When fetching a resource from a server with Firefox I get this error message:

Cross-Origin Request Blocked: The Same Origin Policy disallows reading the remote resource
Reason: CORS header ‘Access-Control-Allow-Origin’ does not match ‘*, *’

What does ‘*, *’ mean? The server should allow everything with this in the .htaccess

Header set Access-Control-Allow-Origin "*"

Answer 1

Upon receiving duplicate response headers,

Access-Control-Allow-Origin: *
Access-Control-Allow-Origin: *

browsers may roll the two values into a single header with a list of comma-delimited values:

Access-Control-Allow-Origin: *, *

This behaviour is explained in RFC 7230, section 3.2.2:

A recipient MAY combine multiple header fields with the same field name into one "field-name: field-value" pair, without changing the semantics of the message, by appending each subsequent field value to the combined field value in order, separated by a comma.

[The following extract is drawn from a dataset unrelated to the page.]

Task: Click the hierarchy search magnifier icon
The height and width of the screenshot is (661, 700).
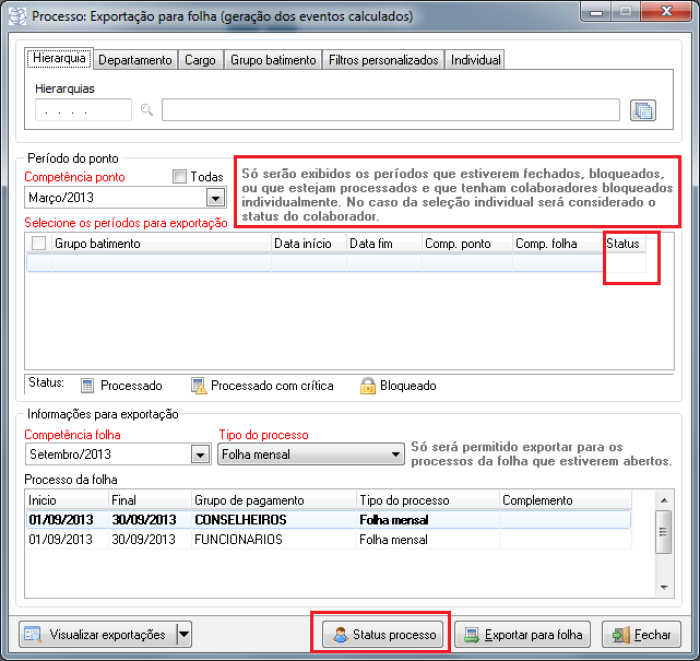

The order in which header fields with the same field name are received is therefore significant to the interpretation of the combined field value; a proxy MUST NOT change the order of these field values when forwarding a message.

However, according to the Fetch Standard (with specifies the CORS protocol), a value of *, * for the Access-Control-Allow-Origin header doesn't count as an origin wildcard, hence the CORS error you're observing.